Commission’s response: A Commission spokesperson said the institution is playing by the rules. “The Commission notes that the Ombudsman has not identified any instances of maladministration,” a spokesperson said in an email. “The Ombudsman has closed this inquiry without recommendations,” the spokesperson added. “This means that the Commission’s approach is sound and in line with the rules.” Learn more here.
NEW LOGO: O’Reilly’s office also launched its new logo this week. Officially, it represents the three pillars of its mission: accountability, transparency and trust.
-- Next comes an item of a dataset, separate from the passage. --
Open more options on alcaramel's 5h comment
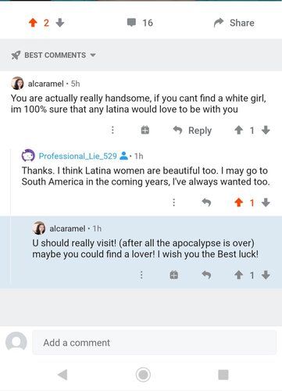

But the patternreminiscent of a dove in flight, also reflects the ombudsman “getting a bird’s-eye view of the administration,” O’Reilly said at a press conference.
**Global Impact and Sustainability Club (CGIS) is DII’s new community of CSR, impact and sustainability professionals. Get exclusive club access through POLITICO Pro. Pro allows you to meaningfully engage with industry peers and expert journalists. Contact us for more information.**
Michele Calabro joined EUREGHA, the network of European regional and local health authorities, as director.
Philip Crampton is the new President of the European Construction Industry Federation.
The Investment Company Institute has named Victor Van Hoorn leading the European operations of ICI Global, which represents the global regulated investment fund industry and the interests of long-term investors.
The European Biogas Association has appointed Anders Mathiasson as president.
Instinctive Partners has appointed Paul Sweetman as director.
Crowdstrike joined BSA | The Software Alliance as a global member.